1940’s style brassiere pattern give-away…finally!

This morning I faced the fact that I had to just stop making samples, doing fittings, planning, thinking, what-if-ing (aka procrastinating) and just get this give-away (first blogged about here) going.


So here’s the deal:

To enter the draw just leave me a comment on this post and tell me what fabric you imagine you’d like to make this bra in and what the attraction of a vintage style like this is for you.

4 randomly drawn winners will receive a copy of my new 1940’s style brassiere pattern (which ultimately will also be for sale).

This is a completely newly developed pattern, drafted by myself- not a scan or re-mastered vintage sewing pattern and I have it in band sizes 32, 34, 36 with cup sizes A through DD.

Comment entries will be taken until midnight Feb 13 (London time) and on February 14th I’ll announce 4 randomly chosen winners who (once I get your details) will be mailed a printed bra pattern in their stated bra size complete with making instructions.

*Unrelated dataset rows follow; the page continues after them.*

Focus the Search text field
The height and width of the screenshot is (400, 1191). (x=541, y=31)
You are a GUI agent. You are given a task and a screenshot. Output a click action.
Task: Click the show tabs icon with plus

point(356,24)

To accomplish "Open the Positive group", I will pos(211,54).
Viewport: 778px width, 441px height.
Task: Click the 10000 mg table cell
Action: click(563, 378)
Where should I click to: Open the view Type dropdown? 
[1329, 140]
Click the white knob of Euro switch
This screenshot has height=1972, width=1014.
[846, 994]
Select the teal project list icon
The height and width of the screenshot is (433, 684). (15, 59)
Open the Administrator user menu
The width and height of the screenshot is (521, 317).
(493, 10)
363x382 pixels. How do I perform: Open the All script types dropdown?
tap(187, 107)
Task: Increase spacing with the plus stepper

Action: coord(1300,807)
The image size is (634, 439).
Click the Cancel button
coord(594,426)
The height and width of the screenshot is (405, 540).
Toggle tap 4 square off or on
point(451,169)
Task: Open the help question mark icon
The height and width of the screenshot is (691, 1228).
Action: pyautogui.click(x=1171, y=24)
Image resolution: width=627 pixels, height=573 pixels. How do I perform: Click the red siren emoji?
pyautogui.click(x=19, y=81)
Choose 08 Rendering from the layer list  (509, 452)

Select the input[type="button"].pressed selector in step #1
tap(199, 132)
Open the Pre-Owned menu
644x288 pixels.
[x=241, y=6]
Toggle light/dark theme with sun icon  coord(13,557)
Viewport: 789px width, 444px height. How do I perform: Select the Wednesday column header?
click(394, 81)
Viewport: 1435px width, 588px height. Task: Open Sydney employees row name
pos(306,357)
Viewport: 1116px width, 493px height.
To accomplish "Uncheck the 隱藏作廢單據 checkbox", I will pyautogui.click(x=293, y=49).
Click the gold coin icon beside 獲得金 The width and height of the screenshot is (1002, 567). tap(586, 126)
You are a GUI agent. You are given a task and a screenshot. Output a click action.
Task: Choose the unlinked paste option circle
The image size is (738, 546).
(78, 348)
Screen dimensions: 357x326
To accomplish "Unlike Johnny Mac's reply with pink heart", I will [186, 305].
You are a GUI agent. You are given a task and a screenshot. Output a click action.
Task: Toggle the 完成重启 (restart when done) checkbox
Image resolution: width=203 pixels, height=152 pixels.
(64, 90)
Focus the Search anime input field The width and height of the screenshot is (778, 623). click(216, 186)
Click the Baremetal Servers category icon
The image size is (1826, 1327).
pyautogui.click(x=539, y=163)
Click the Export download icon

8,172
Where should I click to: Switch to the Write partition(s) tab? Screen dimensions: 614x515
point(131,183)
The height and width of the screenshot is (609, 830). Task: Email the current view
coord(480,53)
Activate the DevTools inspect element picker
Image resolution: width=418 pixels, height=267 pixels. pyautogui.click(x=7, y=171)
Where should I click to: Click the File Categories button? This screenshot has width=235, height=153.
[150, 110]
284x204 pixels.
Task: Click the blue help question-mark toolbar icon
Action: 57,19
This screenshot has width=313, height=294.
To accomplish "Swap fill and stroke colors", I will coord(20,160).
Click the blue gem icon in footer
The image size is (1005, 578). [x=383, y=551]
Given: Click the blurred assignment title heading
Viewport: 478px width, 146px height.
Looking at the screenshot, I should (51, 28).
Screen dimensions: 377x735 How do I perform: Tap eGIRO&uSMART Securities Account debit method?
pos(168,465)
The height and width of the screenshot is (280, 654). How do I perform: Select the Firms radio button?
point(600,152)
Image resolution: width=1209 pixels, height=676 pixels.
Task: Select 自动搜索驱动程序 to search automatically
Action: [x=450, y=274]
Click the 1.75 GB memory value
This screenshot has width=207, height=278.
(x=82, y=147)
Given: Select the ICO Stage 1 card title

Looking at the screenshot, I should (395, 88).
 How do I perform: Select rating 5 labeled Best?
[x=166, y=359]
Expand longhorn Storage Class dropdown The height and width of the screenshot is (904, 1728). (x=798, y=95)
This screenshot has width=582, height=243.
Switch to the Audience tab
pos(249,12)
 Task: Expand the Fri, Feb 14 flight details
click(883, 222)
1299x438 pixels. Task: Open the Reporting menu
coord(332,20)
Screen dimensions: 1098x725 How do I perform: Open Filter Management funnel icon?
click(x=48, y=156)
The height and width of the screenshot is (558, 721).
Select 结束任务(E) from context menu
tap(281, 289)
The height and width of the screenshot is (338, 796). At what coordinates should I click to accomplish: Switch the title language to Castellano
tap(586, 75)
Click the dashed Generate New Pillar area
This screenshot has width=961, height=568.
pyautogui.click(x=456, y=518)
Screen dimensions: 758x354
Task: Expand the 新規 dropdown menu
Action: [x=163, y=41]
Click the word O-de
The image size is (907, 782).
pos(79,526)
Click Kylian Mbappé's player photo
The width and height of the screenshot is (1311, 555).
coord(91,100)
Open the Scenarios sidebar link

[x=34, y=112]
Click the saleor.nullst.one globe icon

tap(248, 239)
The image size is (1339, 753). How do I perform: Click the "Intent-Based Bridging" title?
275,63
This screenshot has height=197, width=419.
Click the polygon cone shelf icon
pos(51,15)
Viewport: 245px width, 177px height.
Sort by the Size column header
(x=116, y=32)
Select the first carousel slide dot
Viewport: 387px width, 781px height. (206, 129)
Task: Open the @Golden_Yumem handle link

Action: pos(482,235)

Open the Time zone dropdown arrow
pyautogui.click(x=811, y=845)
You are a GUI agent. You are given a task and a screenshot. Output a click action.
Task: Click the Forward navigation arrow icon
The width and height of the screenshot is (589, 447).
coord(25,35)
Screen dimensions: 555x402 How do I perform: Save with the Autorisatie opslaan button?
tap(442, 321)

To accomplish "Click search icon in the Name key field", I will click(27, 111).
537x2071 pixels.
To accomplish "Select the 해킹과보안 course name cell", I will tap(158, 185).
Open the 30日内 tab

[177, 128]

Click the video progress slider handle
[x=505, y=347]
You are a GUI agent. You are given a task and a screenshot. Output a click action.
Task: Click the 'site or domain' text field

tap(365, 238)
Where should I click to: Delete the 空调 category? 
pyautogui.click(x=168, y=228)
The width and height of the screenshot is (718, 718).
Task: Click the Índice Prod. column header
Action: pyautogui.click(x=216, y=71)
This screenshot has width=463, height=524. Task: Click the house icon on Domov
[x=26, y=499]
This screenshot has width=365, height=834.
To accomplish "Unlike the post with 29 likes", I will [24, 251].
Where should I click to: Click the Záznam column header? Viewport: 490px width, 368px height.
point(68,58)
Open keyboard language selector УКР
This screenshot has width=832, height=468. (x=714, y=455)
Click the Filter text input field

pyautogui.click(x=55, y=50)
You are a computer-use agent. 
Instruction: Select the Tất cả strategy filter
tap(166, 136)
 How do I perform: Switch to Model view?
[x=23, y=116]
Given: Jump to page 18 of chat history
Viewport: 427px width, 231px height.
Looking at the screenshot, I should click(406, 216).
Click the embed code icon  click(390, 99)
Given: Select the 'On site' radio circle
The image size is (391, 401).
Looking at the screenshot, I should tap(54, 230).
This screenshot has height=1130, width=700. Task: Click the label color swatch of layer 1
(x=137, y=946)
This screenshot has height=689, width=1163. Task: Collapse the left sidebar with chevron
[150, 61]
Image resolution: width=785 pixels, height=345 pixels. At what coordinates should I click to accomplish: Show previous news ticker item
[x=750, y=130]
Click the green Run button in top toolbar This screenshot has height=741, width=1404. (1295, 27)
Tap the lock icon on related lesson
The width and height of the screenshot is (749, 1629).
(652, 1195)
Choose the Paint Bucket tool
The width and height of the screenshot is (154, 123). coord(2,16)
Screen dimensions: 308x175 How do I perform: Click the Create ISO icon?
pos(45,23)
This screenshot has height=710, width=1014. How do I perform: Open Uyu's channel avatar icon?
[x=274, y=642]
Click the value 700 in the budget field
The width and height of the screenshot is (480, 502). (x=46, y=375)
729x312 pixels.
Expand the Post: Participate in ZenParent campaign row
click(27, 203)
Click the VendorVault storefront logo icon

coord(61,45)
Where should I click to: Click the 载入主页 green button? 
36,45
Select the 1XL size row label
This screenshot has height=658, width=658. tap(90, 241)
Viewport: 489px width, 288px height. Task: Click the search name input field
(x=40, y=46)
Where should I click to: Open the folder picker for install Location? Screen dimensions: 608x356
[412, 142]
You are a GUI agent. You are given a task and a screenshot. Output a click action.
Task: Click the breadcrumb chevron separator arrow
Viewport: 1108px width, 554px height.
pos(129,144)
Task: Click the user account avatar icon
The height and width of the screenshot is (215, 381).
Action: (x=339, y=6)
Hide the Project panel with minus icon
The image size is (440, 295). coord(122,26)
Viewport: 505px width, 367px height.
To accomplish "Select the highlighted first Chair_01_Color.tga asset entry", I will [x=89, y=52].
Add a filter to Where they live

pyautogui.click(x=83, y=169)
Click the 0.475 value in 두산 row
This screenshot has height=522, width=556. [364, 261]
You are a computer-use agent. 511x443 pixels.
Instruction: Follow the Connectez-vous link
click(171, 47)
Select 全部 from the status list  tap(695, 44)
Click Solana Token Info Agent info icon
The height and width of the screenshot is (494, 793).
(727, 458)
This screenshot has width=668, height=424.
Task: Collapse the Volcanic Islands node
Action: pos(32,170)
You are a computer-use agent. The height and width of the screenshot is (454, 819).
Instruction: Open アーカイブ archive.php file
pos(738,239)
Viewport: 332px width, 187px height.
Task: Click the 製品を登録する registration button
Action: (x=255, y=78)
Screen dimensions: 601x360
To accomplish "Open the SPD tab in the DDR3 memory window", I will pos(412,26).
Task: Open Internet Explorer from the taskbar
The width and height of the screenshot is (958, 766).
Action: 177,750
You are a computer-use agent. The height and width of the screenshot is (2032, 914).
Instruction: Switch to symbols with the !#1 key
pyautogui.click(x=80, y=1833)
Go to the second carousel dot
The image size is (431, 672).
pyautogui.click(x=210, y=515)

You do not have to subscribe to this blog…. but new subscribers are always really appreciated and the obvious benefit is that you’ll be among the first to know when I post another freebie pattern or stage another give-away.

But back to the bra:

The pattern I’ve drafted is based on an original Gossard “Line of Beauty” brassiere that I frequently wear and just love the look and fit of. I think it’s from early 1940’s as, though it is gently pointy and supportive, it isn’t yet a full-on sweatergirl ‘lift and separate’ style. After various drafts and making trials I finally achieved a sample that I felt was an accurate yet modern version of the style which I then had graded in a range of sizes by a professional lingerie pattern grader.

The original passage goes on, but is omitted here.